When Barbara Boardman and her husband bought their 1957 steel-and-glass modular home in Carlisle, Mass., it wasn't out of a passion for midcentury modern architecture. They liked the home because it was unusual, with its Acorn partitions, its glass walls – and its stilts. "We didn't want a colonial," says Boardman. "They're so boring."
But after living in the home, which was designed by architect John Nickols based on a plan published in the 1937 book The Modern House in England, the couple quickly became converts to the modernist aesthetic, despite the challenges.
"The views are amazing, but it's cold in the winter and hot in the summer because of all the windows," says Boardman. Oh, and then there's the fact that the house wobbles in a strong wind, thanks to the stilts.
Boardman's sister, New York City-based architect and designer Abby Suckle, loved the house immediately and frequently urged her sister and brother-in-law to let her give it a tender-loving "update." Finally, in 2005, 18 years after they moved in, they were ready.
At the rear of the home, Suckle removed the Acorn partitions that delineated two small bedrooms, creating a large master bedroom, bathroom and closet. Creating the "spa-like" master bathroom, which is painted Meditative Blue (SW 6227) and Waterscape Green (SW 6470), was an exercise in compromise, given the twin challenges of 50-year-old plumbing and exposed infrastructure. "You can't just cut holes and run things where you want in a house like this," says Suckle.
In the center of the home, Suckle reconfigured the living space by removing two walls in what had been the "horrible, horrible kitchen" and opening up the room to both the dining room and the stairwell that leads to the outside. She added a 22-foot-long island and updated the cabinets, appliances, flooring and fixtures, achieving the "Jetsons" look her sister wanted.

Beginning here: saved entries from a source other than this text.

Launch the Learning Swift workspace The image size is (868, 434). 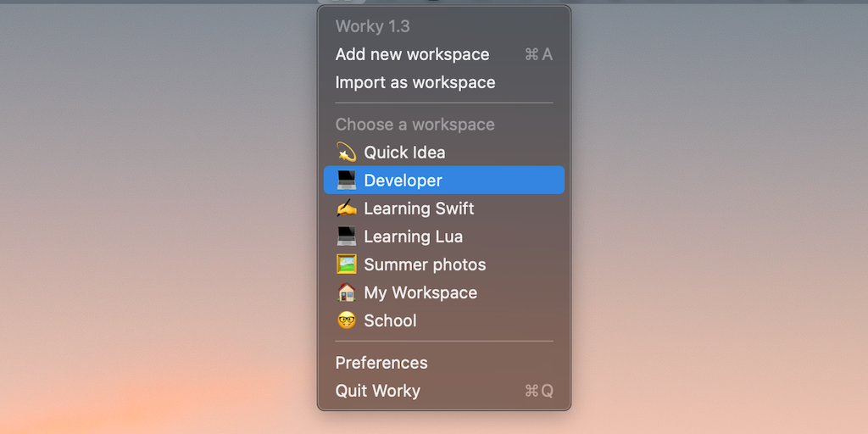(x=419, y=209)
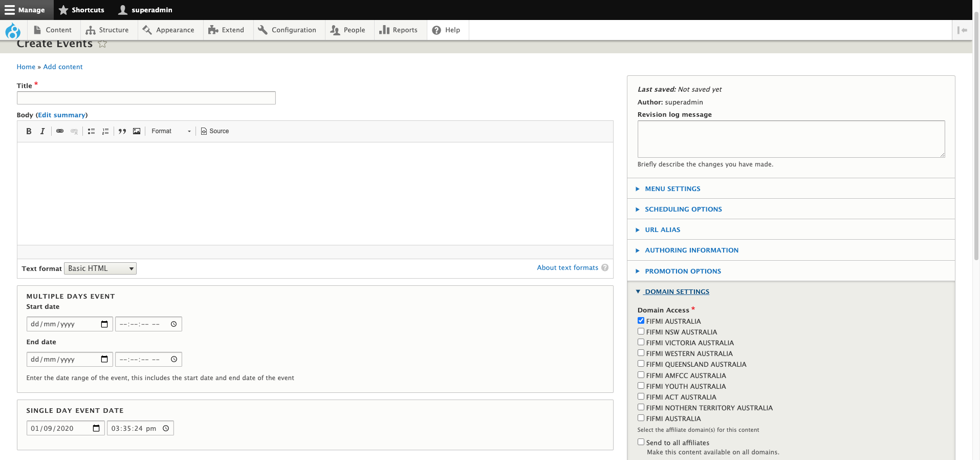
Task: Insert a numbered list in Body
Action: coord(105,131)
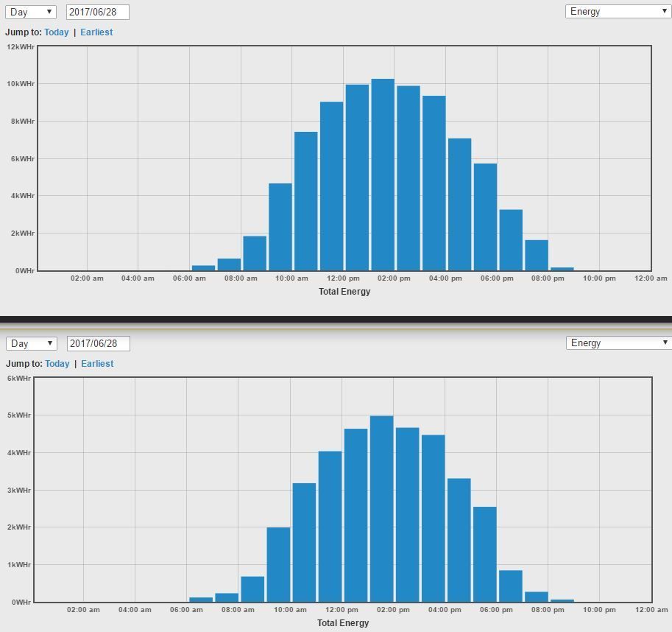The image size is (672, 632).
Task: Open the Day dropdown above the top chart
Action: pyautogui.click(x=30, y=12)
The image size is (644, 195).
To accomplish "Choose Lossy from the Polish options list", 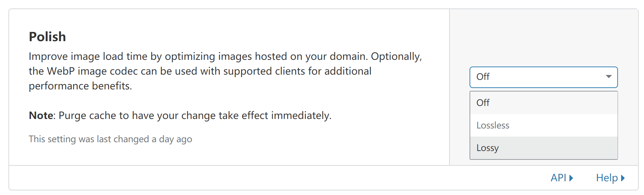I will [543, 148].
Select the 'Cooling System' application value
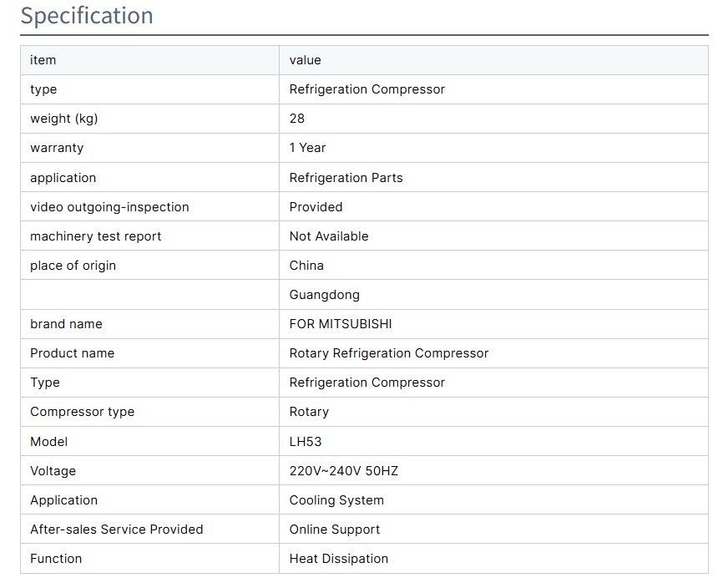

To continue the space-age, industrial feel – and to create a neutral backdrop for the commanding views of the five-acre property – Suckle chose Passive Gray (SW 7064) for the wall coatings (in Sherwin-Williams SuperPaint® Interior latex Eg-Shel) and darker Worldly Gray (SW 7043) for the window frames and trim. The metal ceiling was scraped down (a painstaking process that took two months) and painted Arcade White (SW 7100) in SuperPaint® Interior semi-gloss, which she chose for its coverage and sheen.
In choosing accent colors, Suckle looked to the classic modernist palette: red, yellow and blue. "We didn't use any blue because we had the black on the outside of the house," she says. "But the ceiling beams are painted in high-gloss Cheerful Yellow (SW 6903), and the furniture provides the red accents."
Suckle, who worked with architect I.M. Pei for 20 years, says her goal was "to make the house into what it could have been originally. I didn't fight the architect," she says. "I did it absolutely in the spirit of his work." The renovation garnered an Interiors Citation from the Boston Society of Architects and an Honor Award for Renovation from the Society for American Registered Architects in 2006, and the house was featured in the June 2006 issue of Dwell.
For her part, Boardman is even more in love with her home than ever, and she wishes she hadn't waited 18 years to do a face-lift. "The house feels right now. It's happy in its skin. I don't think it was happy before."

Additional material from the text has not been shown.